“Kalemi elime yeniden alabilecek miyim?
Yazamazsam yok olacağım.
Elimde kalem olmayacağına on beş yıl hapis yatarım daha iyi.”[1]
Dostoyevski
Aylardan temmuz ya da ağustos. Öğle vakti. Saat bir, belki iki ama kesinlikle üç ya da dört değil. Üç ya da dört olamaz çünkü o saatler yemek yiyip hayvanları otlatmaya götürmek için hazırlık yapma vakti. Kapının önündeki divanda oturmuş vakit öldürüyorum. Dedem bastonuna dayanmış çardağın eşiğinde görünüyor. Kalem – kağıt al, gel, diyor. Bir defter ve kurşun kalem alıp gidiyorum peşinden. Odasına giriyoruz. Oturuyorum yanına. Kaleme bakıyor, o silinmez mi, diye soruyor. Hayır silinmez, diyorum. Seksenine merdiven dayamış hafızasının derinliklerinden bir zamanlar üç tellisiyle çalıp söylediği daha önce hiç duymadığım beş altı deyiş dökülüyor. Dedemin Türkçesi yok denecek kadar az. Yazdırdığı deyişlerin hepsi Türkçe. Şaşırıyorum. Bizim dilimizde bildiğin yok mu dede, diye soruyorum. Yok, diyor. Bunların hepsini yıllardır burada saklıyorum, derken titreyen eliyle kafasını tıklatıyor. Çok vardı, hepsi silinip gitti, bir bunlar kaldı, diye ekliyor.

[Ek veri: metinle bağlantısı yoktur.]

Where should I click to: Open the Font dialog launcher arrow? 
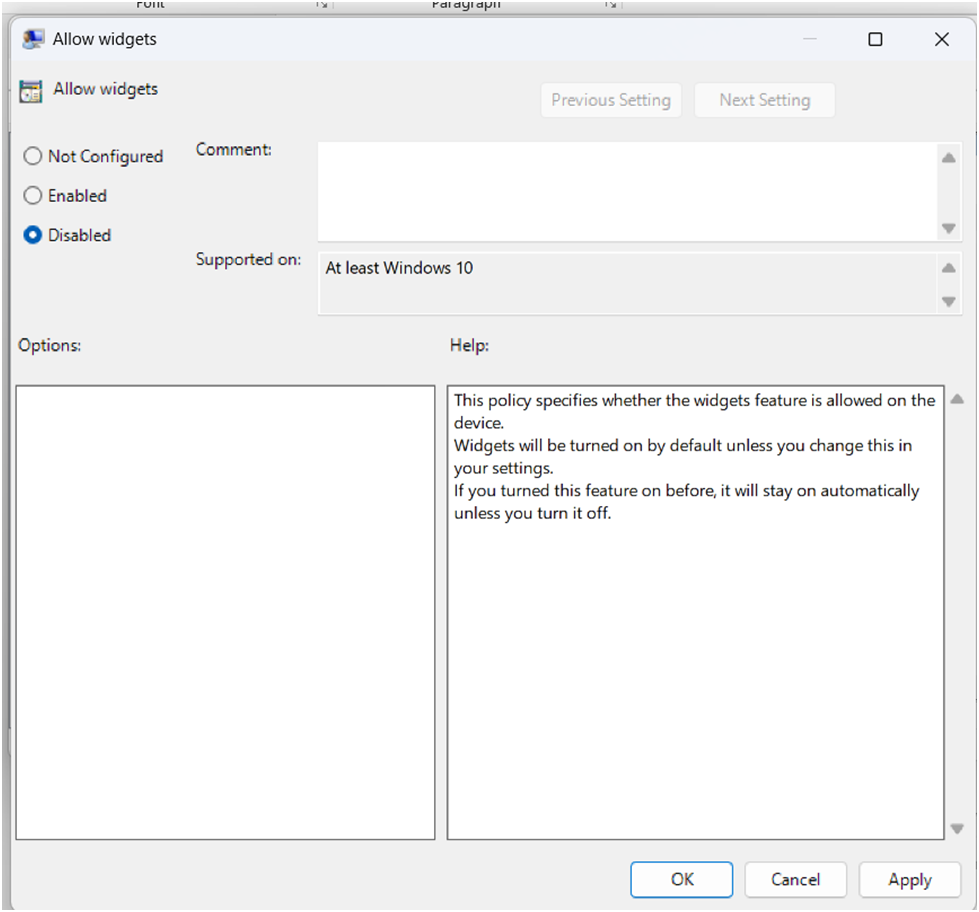coord(322,4)
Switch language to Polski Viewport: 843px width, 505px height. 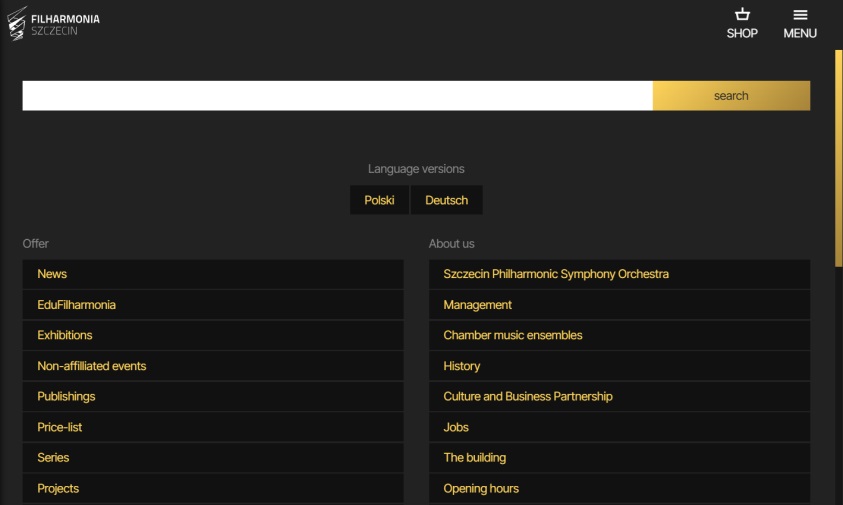click(x=379, y=200)
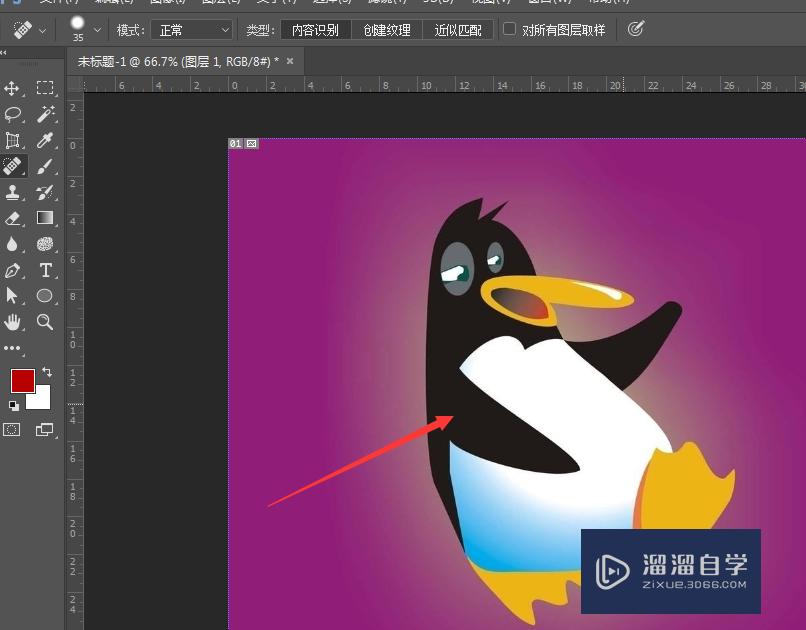Open the tool preset dropdown arrow
806x630 pixels.
pos(44,29)
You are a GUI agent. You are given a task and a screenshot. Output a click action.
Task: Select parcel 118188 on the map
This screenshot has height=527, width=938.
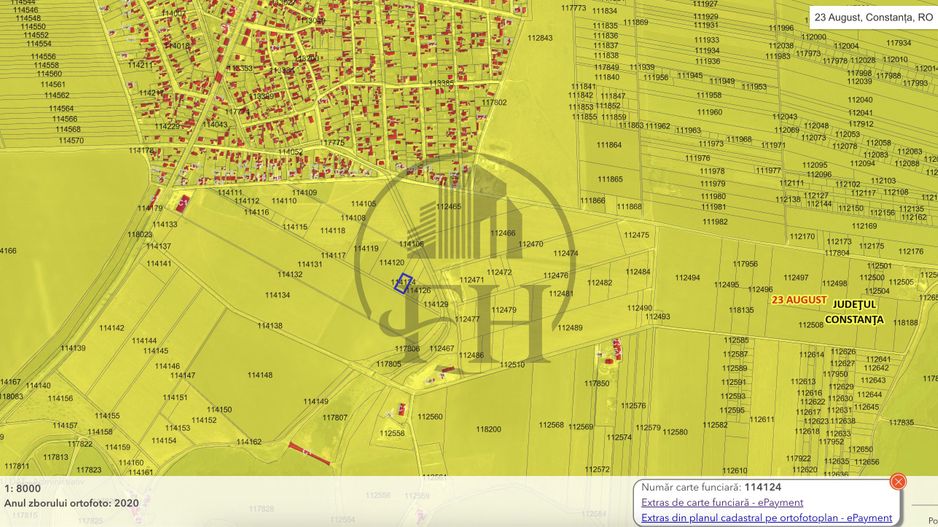(905, 323)
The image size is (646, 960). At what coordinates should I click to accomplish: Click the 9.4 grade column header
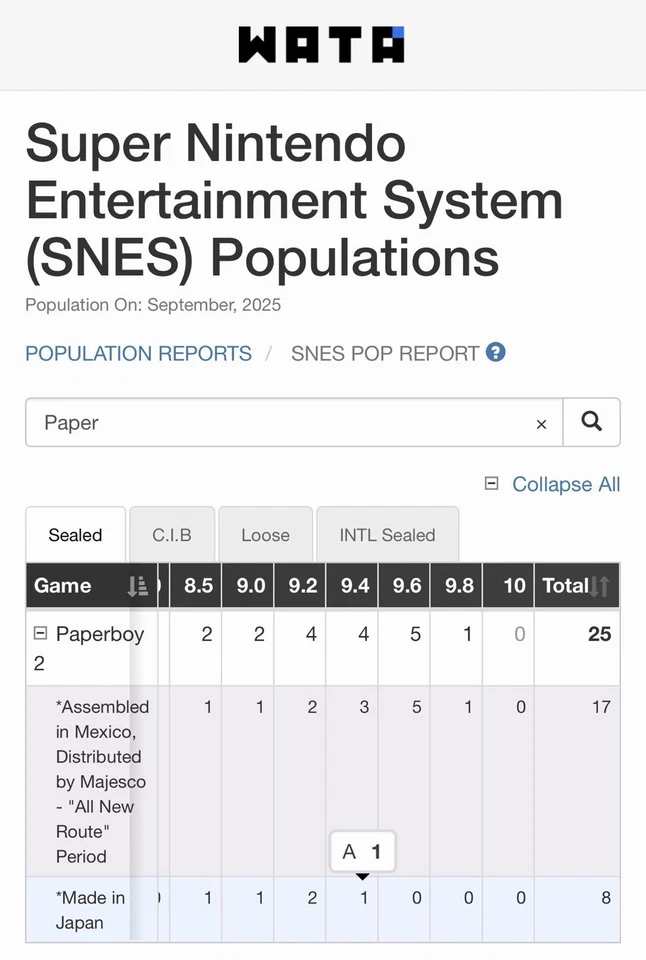click(355, 586)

Yirmili yaşlarımın henüz başındayım. Dedemin yazdırdığı deyişler benim için çok fazla şey ifade etmiyor ama onun için o kadar kıymetli ki “Benimle birlikte mezara gitmesin” diyor.

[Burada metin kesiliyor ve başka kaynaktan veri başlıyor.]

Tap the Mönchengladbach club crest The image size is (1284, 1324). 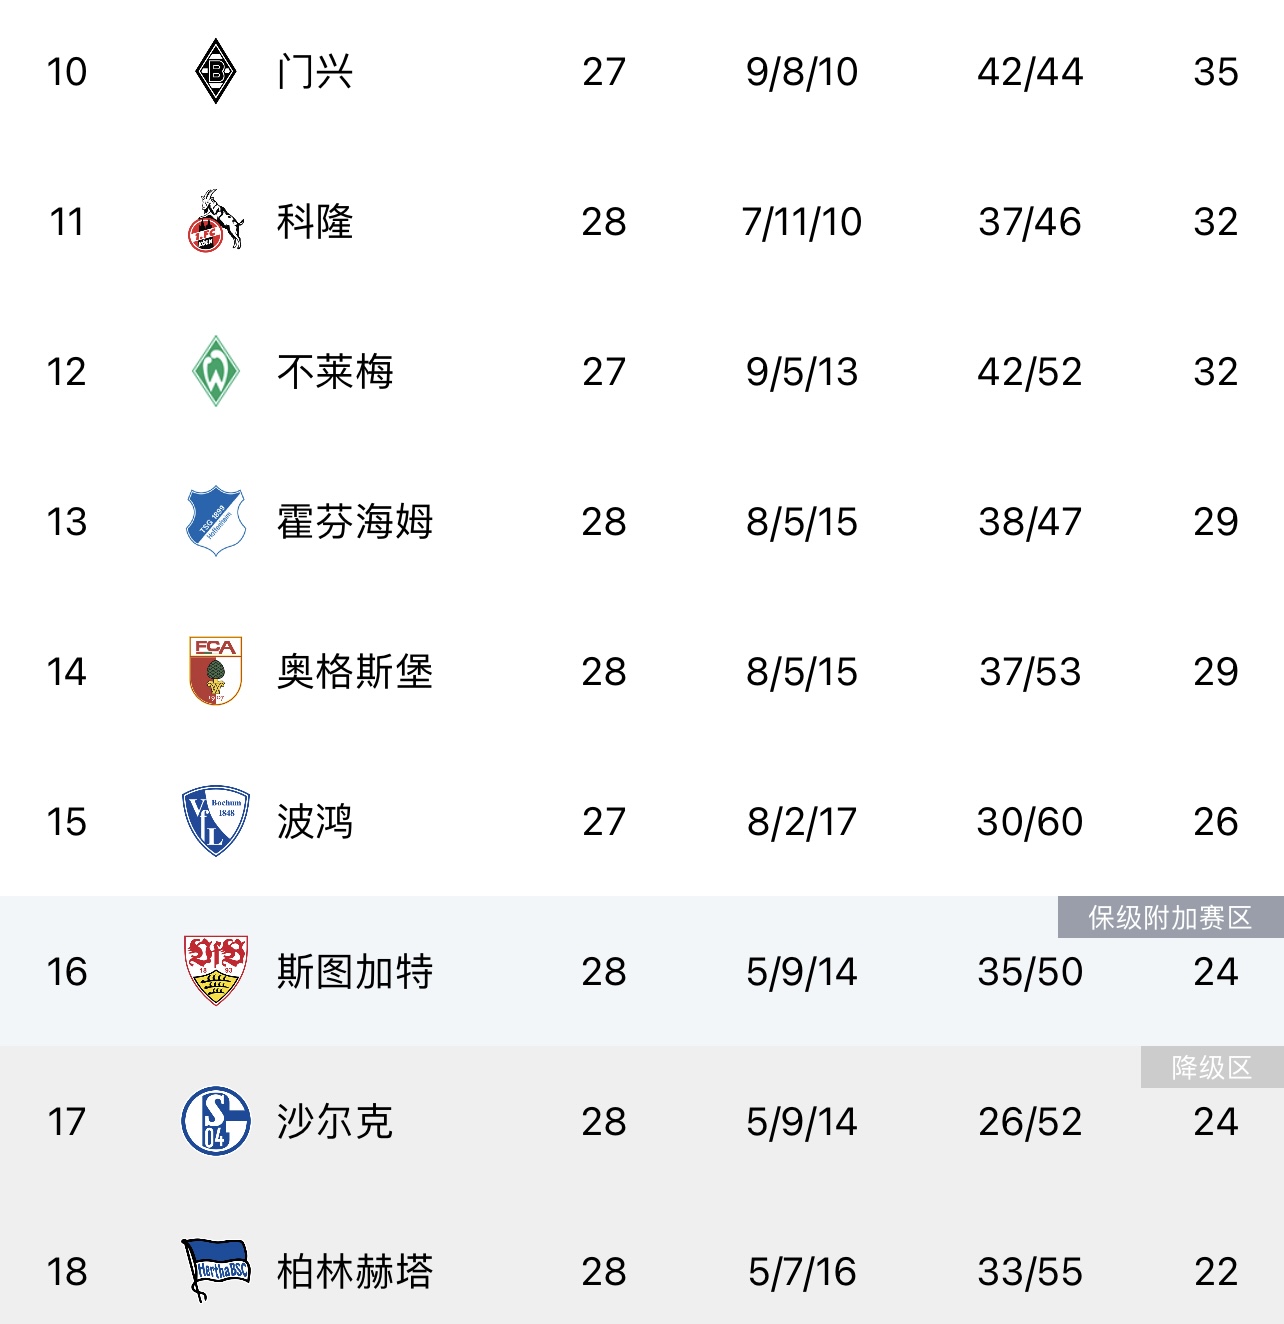point(215,71)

Dedemin deyişlerini bir ajandaya yazmıştım. O ajandayı yirmili yaşlarımın erken döneminde neredeyse doldurmuştum. Neler yazmamıştım ki; şiirler, kısa öyküler, anılar, aforizmatik şeyler… Bir sürü acemice metinler. Elbette o zamanlar benim için acemice değildi. Mavi tükenmez kalemle yazdığım metinleri tekrar tekrar okuyunca benim için olağanüstüydü, neredeyse hepsi. Kendim dışında nadiren okuru olan bu metinlere bakıp “Artık ölsem de benden geriye birkaç satır kalacak işte.” diye düşünüp heyecanlanmıştım. O ajandam artık yok. Ya onlarca ev taşımalarından birinde atılan defter ve kitaplar arasında kaynadı ya da kaybettim bir yerlerde.
Yazma arzusu, içinde okunma arzusunu da barındırır. Ama sadece bu değil. Sanırım insanın mayasında kendinden geriye bir iz bırakma arzusu da var. Bu, entellektüel bir çalışma da olabilir, zanaatsal bir çalışma da. Mağara duvarlarına çizilen resimlere bir de bu gözle bakamaz mıyız? Belki insan(lar) sadece bir iz bırakmak istedi.
Şimdi soru(nu)muza dönelim: Ne kalır bizden geriye? Bir şiir, bir öykü kalır. Belki bir romandan bir satır, bir tablodan bir bakış kalır. Bir filmden bir sahne, bir şarkıdan bir nağme kalır. Bir fotoğraf kalır belki, belki el nakışı bir iş kalır. Ektiğimiz bir tohum nesilden nesile geçer mi, diktiğimiz bir fidan kalır mı? O da kalır. Bir heykel, bir yapı kalır belki. Belki hafızalara kazınmış gülüşümüz kalır, kederli bir duruşumuz, sıkılı yumruğumuz, cıvıltılı sesimiz. Kim bilir daha neler neler kalır. Ama en çok da şairimin dediği kalır:
Ne kalır benden geriye, benden sonrası kalır
Asıl bu kalır.[3]
Not: Bu yazı daha önce Şahsiyet dergisinin 5.sayısında yayımlanmıştır.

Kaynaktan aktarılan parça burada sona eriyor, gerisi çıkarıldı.